Jean-Eric Martin, la passion du feu d’artifice

67278715 2323346177882670 2842158384373825536 nÀ chaque Fête nationale, son feu d’artifice : mais qui se cache derrière ces spectacles qui illuminent le ciel fenschois ? Rencontre avec l’artificier Jean-Éric Martin, qui, après Fontoy, œuvrera à Angevillers ce samedi 20 juillet.

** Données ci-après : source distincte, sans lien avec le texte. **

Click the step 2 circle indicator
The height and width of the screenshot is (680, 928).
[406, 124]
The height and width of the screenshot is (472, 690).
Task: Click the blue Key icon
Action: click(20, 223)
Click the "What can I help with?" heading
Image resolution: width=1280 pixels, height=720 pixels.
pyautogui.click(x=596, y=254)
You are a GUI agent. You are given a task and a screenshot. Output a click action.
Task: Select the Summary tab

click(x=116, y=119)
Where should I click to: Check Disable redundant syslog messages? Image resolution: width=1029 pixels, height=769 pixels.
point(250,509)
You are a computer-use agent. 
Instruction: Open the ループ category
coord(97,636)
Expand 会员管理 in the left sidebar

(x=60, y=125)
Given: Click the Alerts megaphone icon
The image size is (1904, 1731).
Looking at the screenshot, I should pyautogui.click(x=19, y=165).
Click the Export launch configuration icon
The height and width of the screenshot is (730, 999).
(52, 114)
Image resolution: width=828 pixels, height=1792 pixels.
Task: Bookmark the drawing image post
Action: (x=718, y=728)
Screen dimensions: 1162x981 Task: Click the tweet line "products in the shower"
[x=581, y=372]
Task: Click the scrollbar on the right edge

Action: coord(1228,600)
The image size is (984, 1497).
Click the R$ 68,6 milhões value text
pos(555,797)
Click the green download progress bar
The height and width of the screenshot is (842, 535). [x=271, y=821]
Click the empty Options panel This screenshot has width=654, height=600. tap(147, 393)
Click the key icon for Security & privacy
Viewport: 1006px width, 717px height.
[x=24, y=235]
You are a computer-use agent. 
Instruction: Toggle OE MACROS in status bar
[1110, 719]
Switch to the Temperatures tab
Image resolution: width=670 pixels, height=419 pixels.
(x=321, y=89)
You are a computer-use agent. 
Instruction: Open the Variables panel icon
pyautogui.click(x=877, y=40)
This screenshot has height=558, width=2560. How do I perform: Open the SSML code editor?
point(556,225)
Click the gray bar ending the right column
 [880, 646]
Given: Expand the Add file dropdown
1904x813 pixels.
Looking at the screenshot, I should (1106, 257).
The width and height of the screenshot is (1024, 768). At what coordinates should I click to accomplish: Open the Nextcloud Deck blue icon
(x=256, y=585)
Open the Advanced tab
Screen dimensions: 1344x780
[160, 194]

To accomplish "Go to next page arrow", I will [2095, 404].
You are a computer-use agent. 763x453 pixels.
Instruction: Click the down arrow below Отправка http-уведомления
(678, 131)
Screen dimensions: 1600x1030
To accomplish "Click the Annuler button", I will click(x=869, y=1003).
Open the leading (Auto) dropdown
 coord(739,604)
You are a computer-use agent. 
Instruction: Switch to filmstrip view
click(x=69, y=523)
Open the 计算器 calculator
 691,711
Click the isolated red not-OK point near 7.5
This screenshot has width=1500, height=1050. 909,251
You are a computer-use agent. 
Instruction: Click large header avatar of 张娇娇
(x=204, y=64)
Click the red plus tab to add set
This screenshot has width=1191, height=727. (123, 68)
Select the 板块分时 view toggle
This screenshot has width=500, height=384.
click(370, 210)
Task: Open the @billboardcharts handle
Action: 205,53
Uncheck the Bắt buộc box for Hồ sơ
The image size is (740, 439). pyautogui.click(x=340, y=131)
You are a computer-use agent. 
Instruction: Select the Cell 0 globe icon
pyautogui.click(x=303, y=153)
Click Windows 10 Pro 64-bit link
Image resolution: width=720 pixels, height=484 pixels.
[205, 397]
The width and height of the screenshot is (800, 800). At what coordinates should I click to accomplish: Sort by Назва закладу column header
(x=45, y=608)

Il était seulement 9 h, samedi 13 juillet. Jean-Éric Martin fêtait son 10e anniversaire d’artificier sur les hauteurs de la Hutié, à Fontoy. La journée commençait bien et, durant plusieurs heures, épaulé par des bénévoles, le spécialiste était à l’ouvrage afin d’offrir une soirée féerique aux Fenschois.

Formation et expérience
« Tout a débuté en 2009. Je me suis intéressé à ce phénomène. J’ai ensuite participé et réussi une formation de cinq journées où j’ai appris toutes les techniques, consignes de sécurité, implantation, transport de matières, démarches administratives. Depuis, j’ai acquis une certaine expérience que je mets à disposition des collectivités locales, des associations et même des particuliers, notamment lors de mariages. »

À Fontoy, c’est lui l’artificier. Il connaît la commune puisqu’il y habite, mais aussi pour y avoir été conseiller municipal et, chaque année, il offre un joli spectacle au public rassemblé à l’occasion de la Fête nationale.

Des fusées ? Non, des bombes
Ce samedi 20 juillet, il sera entouré de trois bénévoles qui ont écouté et suivi une séance de travail sous sa responsabilité, à savoir : apprendre à entreposer des marrons d’air, des bombes de 50 mm de diamètre, qui ont le même rôle que les trois coups lors d’une pièce de théâtre et qui annoncent le début du feu. « Elles sont aussi dangereuses que celles d’un diamètre supérieur. À Fontoy, nous utilisons des bombes de 75, 100 et 125 mm de diamètre. Souvent, les gens disent que ce sont des fusées. Eh bien non, même si certains en utilisent, ce sont bien des bombes. 60 lignes pour 170 bombes, avec effets différents, ont été installées, pour un poids de 53, 171 kg », déclare Jean-Éric, le tout relié sur ordinateur et réglé à la seconde près.

Soin et sécurité
À 23 h, samedi, dès les premiers lancers, le ton était donné. Assis sur un fauteuil, Jean-Éric pouvait admirer son travail, un travail fastidieux où il ne faut rien négliger. « Chaque ligne est pourvue d’un emballage, mais aussi d’une partie scotchée, vous savez pourquoi ? ». La réponse, il nous la donne : « Il arrive que certaines bombes n’explosent pas. Aussi, si l’adhésif est toujours présent, je sais à quoi m’en tenir et je n’irai pas voir au-dessus ce qu’il se passe à l’intérieur. J’attends encore une bonne demi-heure avant de procéder à l’enlèvement du matériel, et cela avec beaucoup de soin et en toute sécurité. Le matériel est coûteux et doit être entretenu ».

Une page se tourne, une autre va s’ouvrir ce samedi 20 juillet à Angevillers, mais Jean-Éric reste serein. Son programme ne sera pas pour autant terminé, d’autres interventions sont prévues jusqu’en septembre.